顔を、洋式の便座のフタに押し付けられた。
悪臭が鼻をつく。

後ろ向きにさせられているから、相手の顔は見えない。

「黄瀬くんは確かに才能ある人だけど……才能があるだけじゃ、あんな風にはなれない……貴方の発言は、黄瀬くんに失礼だわ! 撤回して!」

「その減らず口、きけなくしてやるよ!」

先輩はハーフパンツに手をかけてきた。
強引に下ろすつもりだ。

「やッ……やめて!」

「うるっせー!」

無我夢中で身体を捩って逃げてもすぐに、凄い力で押さえつけられる。

嫌だ。嫌だ。なんでこんなに力の差があるの……!

「は、離してっ!」

「みわっち!」

……
声がした。
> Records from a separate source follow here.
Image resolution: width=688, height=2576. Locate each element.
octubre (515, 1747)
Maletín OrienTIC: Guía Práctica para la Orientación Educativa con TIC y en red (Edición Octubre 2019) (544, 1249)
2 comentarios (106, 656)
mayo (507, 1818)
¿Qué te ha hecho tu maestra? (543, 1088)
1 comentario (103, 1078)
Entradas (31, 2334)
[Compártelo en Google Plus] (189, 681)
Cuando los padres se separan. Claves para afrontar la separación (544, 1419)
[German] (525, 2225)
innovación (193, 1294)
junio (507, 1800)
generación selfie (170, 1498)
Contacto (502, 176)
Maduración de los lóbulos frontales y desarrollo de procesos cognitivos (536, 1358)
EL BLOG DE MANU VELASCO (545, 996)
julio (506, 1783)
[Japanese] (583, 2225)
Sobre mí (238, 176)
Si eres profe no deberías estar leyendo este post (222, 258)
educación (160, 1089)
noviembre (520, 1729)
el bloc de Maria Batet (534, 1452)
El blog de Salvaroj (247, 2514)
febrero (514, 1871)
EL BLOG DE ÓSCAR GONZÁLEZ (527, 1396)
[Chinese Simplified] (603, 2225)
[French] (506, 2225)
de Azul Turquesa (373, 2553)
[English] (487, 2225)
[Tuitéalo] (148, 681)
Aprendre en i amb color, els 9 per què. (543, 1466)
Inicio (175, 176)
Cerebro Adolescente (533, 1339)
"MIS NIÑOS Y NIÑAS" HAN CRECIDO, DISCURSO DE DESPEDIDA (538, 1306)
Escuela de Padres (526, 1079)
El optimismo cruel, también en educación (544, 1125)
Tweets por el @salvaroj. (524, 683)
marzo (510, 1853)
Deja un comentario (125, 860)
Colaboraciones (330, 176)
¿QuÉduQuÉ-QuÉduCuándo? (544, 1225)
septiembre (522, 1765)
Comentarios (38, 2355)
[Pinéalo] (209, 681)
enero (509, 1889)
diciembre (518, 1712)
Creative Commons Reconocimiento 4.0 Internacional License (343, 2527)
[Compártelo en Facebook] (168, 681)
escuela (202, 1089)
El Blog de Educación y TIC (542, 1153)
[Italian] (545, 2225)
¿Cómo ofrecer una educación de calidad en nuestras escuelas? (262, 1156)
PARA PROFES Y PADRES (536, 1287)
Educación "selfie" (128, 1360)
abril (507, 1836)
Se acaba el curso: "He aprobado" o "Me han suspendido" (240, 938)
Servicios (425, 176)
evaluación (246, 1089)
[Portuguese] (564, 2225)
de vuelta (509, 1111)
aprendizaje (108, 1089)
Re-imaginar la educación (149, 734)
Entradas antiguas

今、確かに黄瀬くんの声が。

「なッ、黄瀬、お前なんでこの階に……」

驚いた隙に、手が緩んだ。
すかさず振りほどいて、全力で突き飛ばす。

不意を突かれた身体は、反対側の壁まで吹き飛んだ。

「ってぇ……神崎テメー……」

「……ナメてんじゃないわよ……! 黄瀬くんにイチャモンつけようなんて、100年早いわよ! 貴方、エースのプレッシャーが
どんなものか、分かっているの!? 苦しみも分からないのに…何も知らないのに勝手な事ばかり言わないで!」

「……ストップ」

……え……今の声……
頭に血が上って、黄瀬くんの声がした方を全く確認していなかった。

見ると、笠松先輩を含めたレギュラー陣が。
小堀先輩は、黄瀬くんを押さえつけている。

「センパイ! 離して下さいっス!」

「オマエ、何するか分かんないからちょっと待てって……」

「せ、先輩方……」

「笠松、なんでお前らまでここに……」

「2年のヤツが、オマエが神崎をトイレに無理矢理連れ込んだって、俺たちに報告してきたんだよ。ちょっと別室で話そうか」

先輩は、笠松先輩と共に、出て行ってしまった。

「神崎、大丈夫? 歩ける?」

「だ、大丈夫です……ちょっと、頭に血が上っちゃって……」

私たち5人は、笠松先輩達とは別の会議室に入って話をすることになった。